=== Begin Enclosure ===

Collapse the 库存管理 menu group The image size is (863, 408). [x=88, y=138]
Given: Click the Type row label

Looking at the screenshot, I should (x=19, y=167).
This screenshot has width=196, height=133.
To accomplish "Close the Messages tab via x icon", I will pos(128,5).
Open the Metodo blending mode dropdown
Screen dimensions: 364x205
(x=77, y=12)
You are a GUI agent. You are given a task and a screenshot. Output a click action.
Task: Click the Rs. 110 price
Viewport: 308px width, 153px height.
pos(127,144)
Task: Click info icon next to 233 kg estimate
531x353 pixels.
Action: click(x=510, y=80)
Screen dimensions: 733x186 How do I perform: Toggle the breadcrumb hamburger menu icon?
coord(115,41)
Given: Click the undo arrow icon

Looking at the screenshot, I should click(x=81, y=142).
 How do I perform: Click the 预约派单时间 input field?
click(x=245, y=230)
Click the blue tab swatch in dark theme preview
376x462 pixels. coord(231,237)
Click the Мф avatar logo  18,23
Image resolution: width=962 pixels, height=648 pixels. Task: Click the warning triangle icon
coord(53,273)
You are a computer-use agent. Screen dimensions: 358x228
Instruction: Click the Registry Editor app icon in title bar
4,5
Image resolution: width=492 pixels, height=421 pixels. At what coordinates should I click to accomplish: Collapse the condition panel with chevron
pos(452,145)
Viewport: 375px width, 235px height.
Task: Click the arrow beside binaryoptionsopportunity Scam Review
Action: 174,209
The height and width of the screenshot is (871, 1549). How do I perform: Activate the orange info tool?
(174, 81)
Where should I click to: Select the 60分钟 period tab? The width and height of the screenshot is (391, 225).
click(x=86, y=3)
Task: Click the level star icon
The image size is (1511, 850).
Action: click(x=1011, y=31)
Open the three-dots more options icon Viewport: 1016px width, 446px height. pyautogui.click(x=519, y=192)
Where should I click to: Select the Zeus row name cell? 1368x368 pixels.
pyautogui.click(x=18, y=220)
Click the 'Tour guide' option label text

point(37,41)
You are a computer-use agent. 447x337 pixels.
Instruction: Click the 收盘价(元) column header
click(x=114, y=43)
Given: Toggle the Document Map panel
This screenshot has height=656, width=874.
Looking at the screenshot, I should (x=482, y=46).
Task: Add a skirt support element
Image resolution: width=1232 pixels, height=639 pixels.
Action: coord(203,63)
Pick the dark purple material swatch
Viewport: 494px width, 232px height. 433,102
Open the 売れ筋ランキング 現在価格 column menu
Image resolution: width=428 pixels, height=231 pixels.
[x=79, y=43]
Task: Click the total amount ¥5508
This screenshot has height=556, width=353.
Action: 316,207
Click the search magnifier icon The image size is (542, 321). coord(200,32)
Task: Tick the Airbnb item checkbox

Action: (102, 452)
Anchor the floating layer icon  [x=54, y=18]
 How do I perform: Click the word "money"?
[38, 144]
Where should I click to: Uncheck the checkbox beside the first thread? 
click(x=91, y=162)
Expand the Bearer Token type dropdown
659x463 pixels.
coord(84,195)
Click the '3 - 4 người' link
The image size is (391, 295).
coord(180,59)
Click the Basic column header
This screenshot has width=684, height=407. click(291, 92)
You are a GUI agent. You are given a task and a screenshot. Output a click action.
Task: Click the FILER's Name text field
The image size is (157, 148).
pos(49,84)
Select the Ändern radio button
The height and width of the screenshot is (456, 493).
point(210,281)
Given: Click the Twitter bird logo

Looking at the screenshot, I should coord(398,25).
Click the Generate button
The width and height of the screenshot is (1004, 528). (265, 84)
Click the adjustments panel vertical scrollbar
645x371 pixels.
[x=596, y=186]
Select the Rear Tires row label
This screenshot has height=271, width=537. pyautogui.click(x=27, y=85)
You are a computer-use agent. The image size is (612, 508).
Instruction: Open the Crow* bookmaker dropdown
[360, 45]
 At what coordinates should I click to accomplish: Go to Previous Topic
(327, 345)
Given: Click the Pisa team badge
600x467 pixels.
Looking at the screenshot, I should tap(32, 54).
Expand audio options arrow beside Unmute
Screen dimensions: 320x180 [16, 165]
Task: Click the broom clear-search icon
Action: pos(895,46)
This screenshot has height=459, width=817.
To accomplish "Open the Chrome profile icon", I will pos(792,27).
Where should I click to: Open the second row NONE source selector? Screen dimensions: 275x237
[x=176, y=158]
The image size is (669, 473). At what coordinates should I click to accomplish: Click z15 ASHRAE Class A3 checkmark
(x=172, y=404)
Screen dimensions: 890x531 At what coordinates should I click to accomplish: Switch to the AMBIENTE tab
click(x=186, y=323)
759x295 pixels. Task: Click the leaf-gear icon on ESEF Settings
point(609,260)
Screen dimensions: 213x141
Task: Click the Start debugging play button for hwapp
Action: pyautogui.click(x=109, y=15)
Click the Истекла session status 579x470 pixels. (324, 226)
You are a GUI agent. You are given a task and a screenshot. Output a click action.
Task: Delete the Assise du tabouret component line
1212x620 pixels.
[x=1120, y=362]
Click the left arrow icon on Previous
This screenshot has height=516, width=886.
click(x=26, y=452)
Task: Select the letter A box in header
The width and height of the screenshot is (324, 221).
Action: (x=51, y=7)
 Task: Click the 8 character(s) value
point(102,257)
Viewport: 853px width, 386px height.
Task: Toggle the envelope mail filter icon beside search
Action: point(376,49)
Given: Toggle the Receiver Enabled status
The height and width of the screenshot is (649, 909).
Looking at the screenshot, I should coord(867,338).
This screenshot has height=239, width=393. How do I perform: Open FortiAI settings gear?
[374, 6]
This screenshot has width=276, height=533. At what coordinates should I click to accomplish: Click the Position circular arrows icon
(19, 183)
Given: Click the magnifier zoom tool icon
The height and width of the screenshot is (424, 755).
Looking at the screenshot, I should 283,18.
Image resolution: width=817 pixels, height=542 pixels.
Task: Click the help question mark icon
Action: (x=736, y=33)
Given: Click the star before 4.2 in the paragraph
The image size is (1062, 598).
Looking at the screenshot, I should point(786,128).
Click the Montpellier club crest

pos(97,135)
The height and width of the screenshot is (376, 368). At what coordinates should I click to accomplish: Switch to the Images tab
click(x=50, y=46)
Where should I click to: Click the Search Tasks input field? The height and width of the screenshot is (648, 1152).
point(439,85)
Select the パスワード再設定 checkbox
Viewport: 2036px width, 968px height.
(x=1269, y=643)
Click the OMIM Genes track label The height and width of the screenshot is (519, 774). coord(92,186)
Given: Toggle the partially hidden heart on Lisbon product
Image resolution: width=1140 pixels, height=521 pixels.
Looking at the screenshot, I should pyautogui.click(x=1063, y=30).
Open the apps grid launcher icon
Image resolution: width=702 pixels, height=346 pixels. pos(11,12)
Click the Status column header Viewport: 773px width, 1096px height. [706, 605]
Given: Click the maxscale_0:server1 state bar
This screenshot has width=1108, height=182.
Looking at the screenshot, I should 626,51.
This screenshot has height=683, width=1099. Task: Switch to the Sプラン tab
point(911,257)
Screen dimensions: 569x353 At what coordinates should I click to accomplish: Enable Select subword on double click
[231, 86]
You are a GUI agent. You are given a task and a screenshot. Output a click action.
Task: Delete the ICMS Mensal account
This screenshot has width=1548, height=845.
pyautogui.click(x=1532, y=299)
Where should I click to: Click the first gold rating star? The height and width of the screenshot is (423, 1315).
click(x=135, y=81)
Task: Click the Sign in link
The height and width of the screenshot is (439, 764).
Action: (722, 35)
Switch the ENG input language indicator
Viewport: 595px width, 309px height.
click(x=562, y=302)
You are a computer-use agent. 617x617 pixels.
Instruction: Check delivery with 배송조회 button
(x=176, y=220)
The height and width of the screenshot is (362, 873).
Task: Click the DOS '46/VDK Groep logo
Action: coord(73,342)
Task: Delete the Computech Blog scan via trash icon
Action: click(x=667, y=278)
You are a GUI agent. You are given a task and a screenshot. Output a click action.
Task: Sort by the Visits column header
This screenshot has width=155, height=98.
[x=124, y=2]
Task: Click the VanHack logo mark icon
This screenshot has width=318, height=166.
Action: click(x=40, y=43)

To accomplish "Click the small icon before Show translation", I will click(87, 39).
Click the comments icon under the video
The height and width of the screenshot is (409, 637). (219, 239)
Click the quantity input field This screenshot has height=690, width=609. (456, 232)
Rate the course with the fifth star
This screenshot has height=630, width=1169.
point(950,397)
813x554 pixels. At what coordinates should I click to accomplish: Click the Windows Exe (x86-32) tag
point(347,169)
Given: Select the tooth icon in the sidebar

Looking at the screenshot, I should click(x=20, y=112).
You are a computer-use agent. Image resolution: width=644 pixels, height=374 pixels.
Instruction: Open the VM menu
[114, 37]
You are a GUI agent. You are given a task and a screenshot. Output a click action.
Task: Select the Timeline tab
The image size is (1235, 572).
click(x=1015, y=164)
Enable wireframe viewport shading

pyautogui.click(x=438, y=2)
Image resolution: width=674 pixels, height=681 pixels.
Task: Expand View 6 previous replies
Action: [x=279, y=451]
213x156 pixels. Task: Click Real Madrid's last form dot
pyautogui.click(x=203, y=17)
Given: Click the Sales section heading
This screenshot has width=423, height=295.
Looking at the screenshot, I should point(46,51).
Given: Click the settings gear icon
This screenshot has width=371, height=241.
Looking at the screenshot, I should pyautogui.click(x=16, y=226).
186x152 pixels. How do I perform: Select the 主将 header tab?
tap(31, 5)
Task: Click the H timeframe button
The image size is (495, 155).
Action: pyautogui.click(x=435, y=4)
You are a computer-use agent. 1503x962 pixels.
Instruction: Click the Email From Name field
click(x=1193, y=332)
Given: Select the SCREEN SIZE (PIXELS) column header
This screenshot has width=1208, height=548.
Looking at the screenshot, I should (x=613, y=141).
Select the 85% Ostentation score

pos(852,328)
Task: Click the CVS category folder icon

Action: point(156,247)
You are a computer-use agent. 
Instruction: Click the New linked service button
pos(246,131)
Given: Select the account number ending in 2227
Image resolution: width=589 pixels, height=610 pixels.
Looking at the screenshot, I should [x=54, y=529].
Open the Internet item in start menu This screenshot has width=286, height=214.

=== End Enclosure ===

Leave out every line after the one with "Task: Click the Rs. 110 price". Reproduce the material above exactly from its first line through that line.

Collapse the 库存管理 menu group The image size is (863, 408). [x=88, y=138]
Given: Click the Type row label

Looking at the screenshot, I should (x=19, y=167).
This screenshot has width=196, height=133.
To accomplish "Close the Messages tab via x icon", I will pos(128,5).
Open the Metodo blending mode dropdown
Screen dimensions: 364x205
(x=77, y=12)
You are a GUI agent. You are given a task and a screenshot. Output a click action.
Task: Click the Rs. 110 price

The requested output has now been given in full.